*Dataset excerpts*
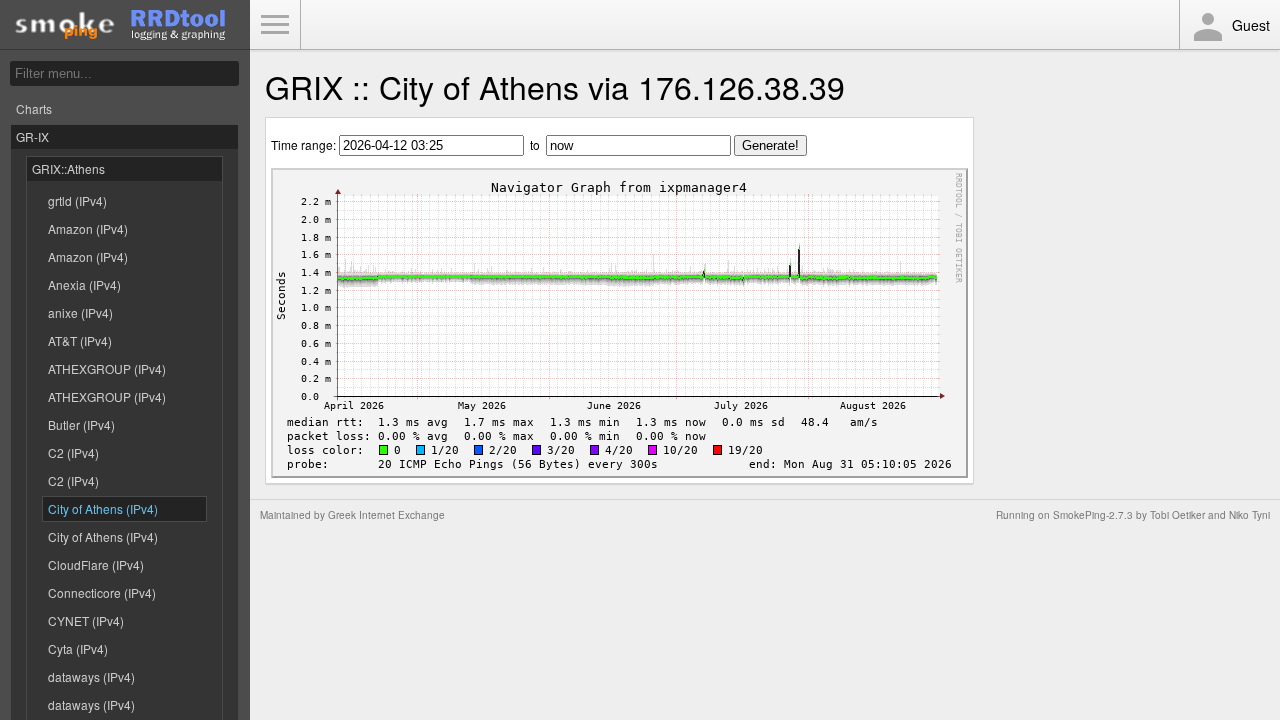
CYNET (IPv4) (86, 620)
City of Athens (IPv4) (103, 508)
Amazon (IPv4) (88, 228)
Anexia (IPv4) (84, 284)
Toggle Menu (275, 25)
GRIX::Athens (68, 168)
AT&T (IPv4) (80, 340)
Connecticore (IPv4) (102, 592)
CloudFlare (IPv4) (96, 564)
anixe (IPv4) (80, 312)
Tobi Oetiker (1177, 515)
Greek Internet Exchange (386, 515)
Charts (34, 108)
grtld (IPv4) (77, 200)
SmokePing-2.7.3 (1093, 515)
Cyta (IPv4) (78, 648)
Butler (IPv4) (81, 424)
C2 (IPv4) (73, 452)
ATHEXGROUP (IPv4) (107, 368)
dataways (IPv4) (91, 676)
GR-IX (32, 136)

==

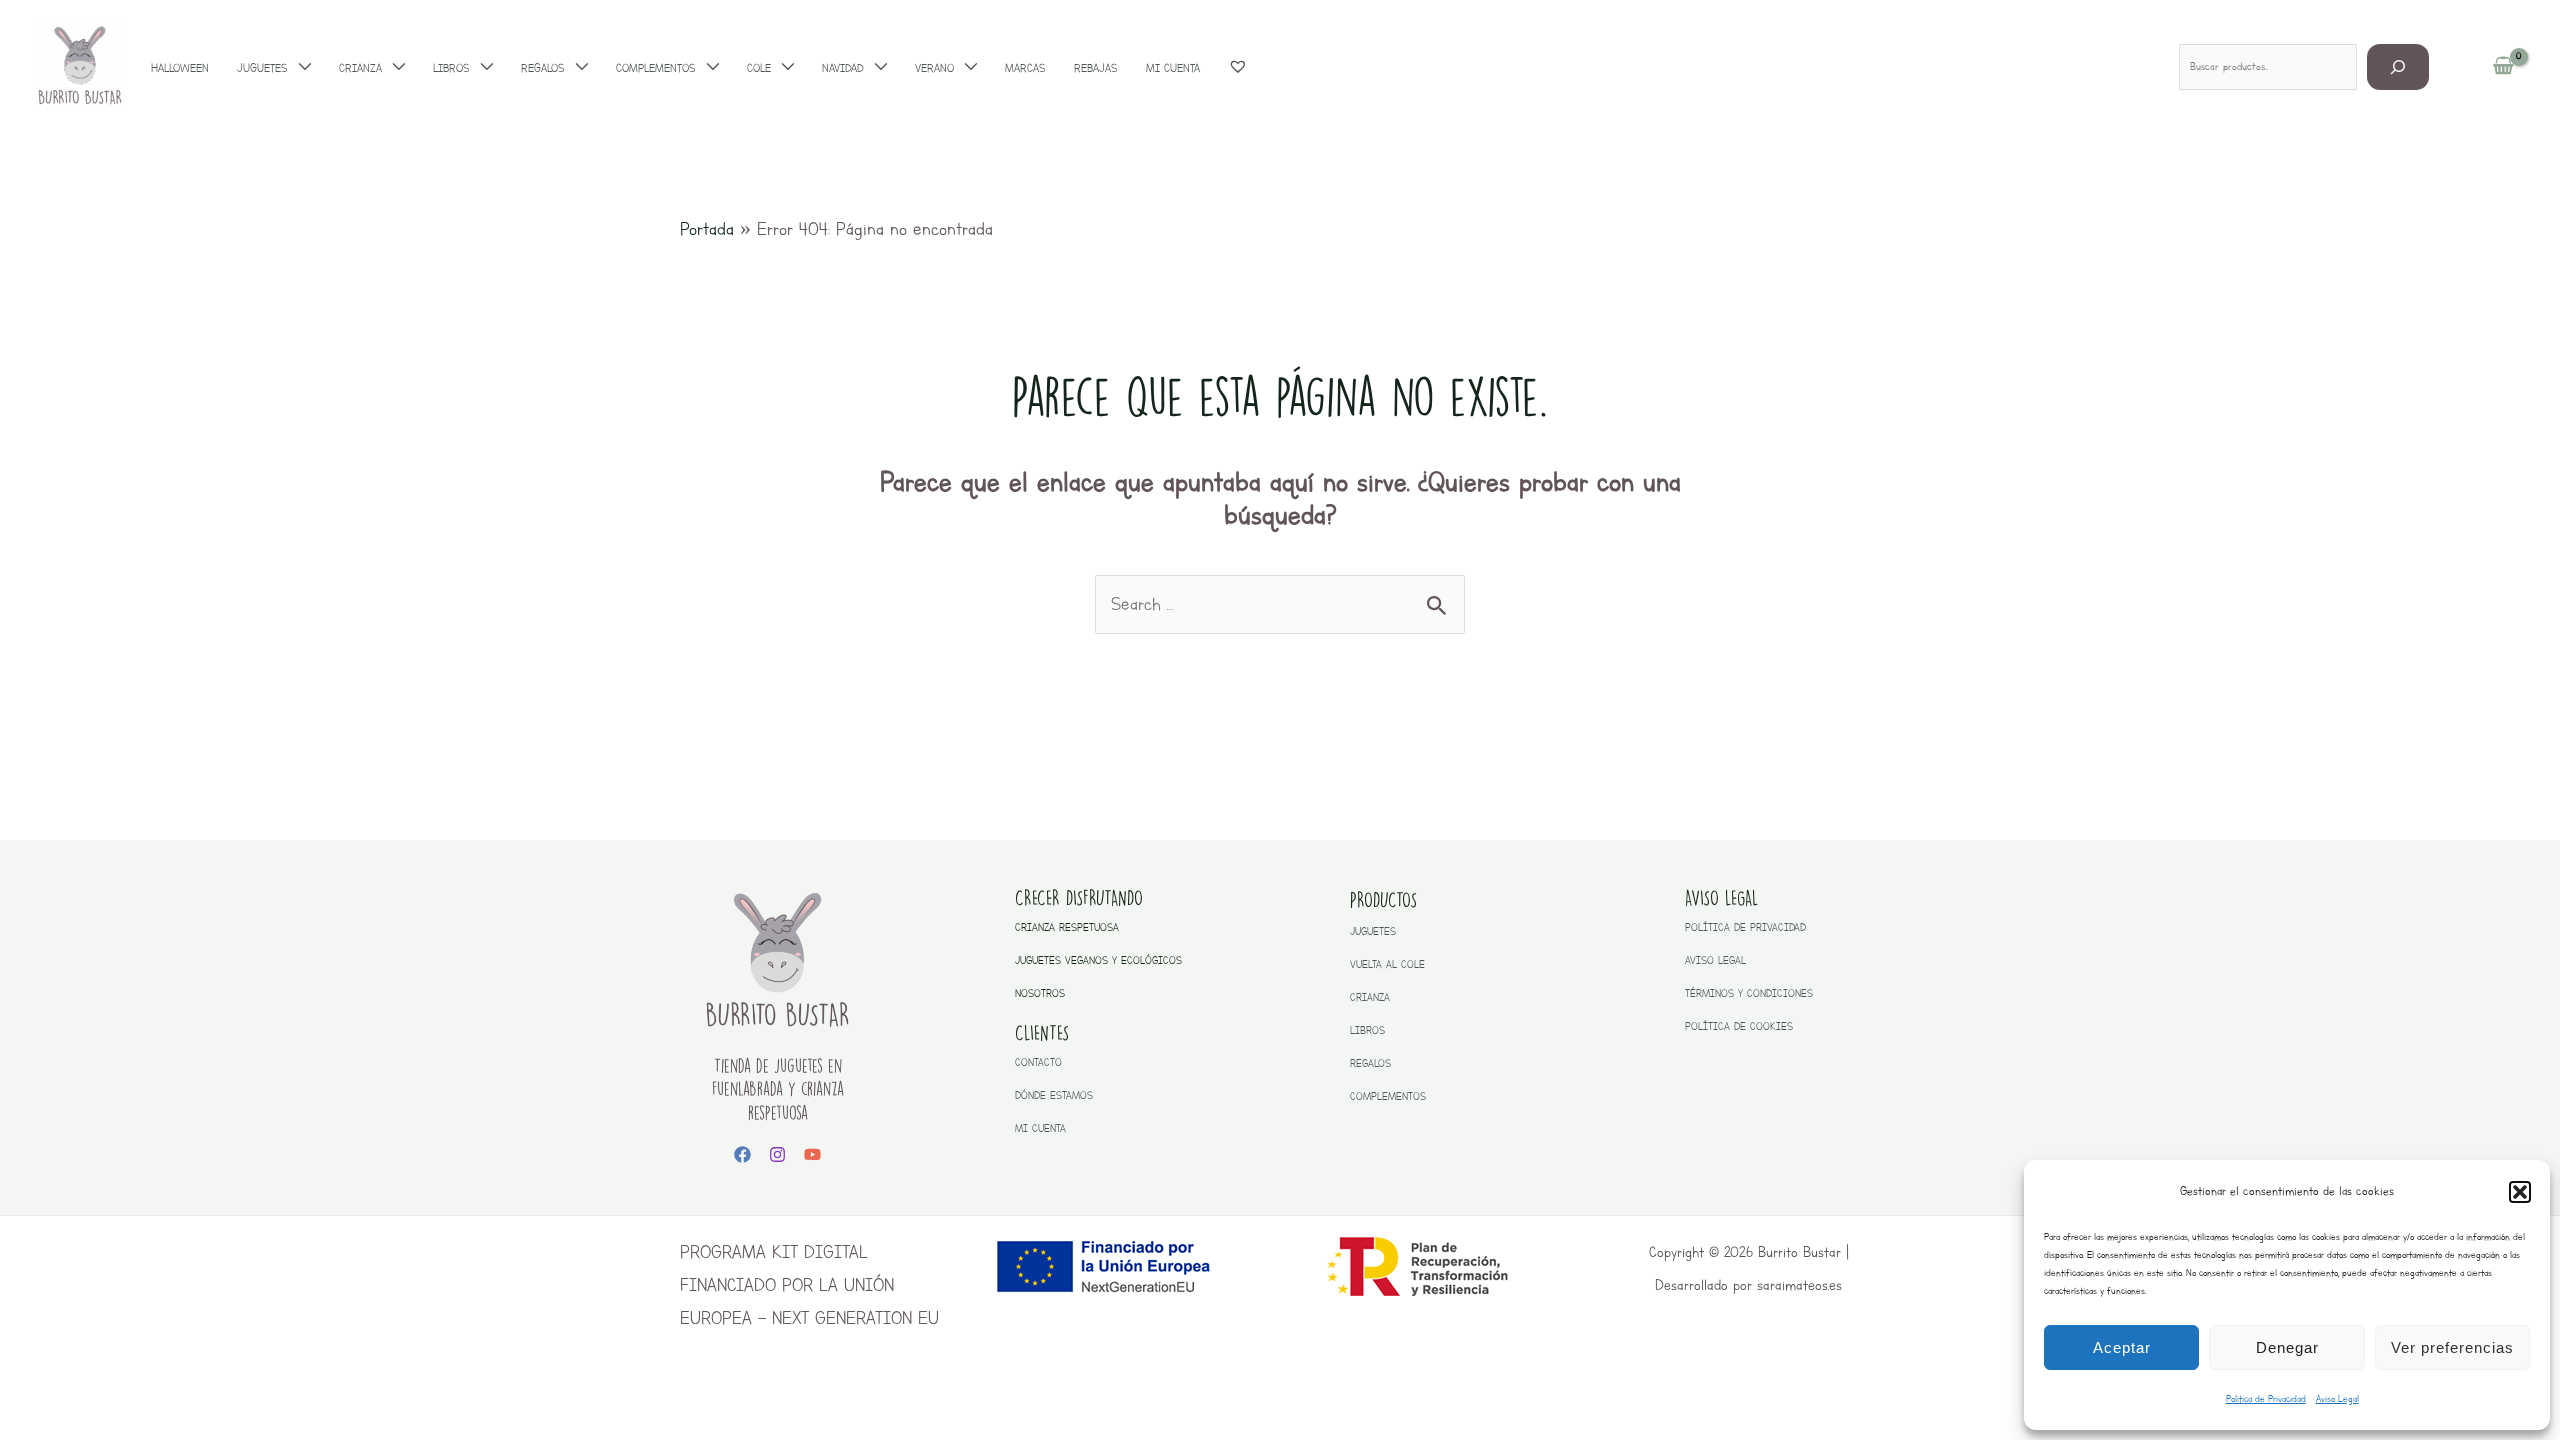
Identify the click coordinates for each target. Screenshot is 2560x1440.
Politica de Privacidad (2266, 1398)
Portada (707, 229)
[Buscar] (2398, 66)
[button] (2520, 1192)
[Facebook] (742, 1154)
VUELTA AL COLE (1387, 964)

*Assignment*
Only the lines from the one containing "CYNET (IPv4) (86, 620)" through the one containing "Charts (34, 108)" are to be retyped, both boundary lines included, with no other material.

*Response below*
CYNET (IPv4) (86, 620)
City of Athens (IPv4) (103, 508)
Amazon (IPv4) (88, 228)
Anexia (IPv4) (84, 284)
Toggle Menu (275, 25)
GRIX::Athens (68, 168)
AT&T (IPv4) (80, 340)
Connecticore (IPv4) (102, 592)
CloudFlare (IPv4) (96, 564)
anixe (IPv4) (80, 312)
Tobi Oetiker (1177, 515)
Greek Internet Exchange (386, 515)
Charts (34, 108)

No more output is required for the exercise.